→ What is being asked: Your task is to copy each line of the material that holds the word "using".
(Data extracts Opens)
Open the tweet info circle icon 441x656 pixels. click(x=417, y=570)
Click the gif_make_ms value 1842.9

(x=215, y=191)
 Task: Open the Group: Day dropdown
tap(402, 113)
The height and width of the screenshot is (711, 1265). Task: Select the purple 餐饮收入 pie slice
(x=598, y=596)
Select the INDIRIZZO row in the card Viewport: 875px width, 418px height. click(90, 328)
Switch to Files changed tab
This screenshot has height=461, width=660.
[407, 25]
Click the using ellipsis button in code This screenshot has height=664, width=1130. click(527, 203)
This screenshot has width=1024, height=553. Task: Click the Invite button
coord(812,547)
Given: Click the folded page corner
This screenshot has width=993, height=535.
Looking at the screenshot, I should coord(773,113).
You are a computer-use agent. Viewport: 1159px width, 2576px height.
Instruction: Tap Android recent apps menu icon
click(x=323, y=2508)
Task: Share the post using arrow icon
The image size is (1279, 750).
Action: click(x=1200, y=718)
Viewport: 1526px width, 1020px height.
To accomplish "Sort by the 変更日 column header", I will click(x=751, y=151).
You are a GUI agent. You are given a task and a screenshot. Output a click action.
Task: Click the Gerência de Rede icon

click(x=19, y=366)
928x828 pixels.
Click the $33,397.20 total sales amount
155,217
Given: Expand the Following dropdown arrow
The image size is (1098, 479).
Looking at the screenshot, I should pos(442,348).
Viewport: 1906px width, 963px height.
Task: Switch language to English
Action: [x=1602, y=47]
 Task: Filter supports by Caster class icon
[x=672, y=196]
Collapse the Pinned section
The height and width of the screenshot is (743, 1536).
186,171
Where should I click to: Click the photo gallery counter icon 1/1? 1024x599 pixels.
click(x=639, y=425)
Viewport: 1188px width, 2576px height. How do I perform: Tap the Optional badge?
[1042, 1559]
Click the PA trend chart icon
(Data extracts Closes)
→ Answer section:
Click the using ellipsis button in code This screenshot has height=664, width=1130. click(527, 203)
Task: Share the post using arrow icon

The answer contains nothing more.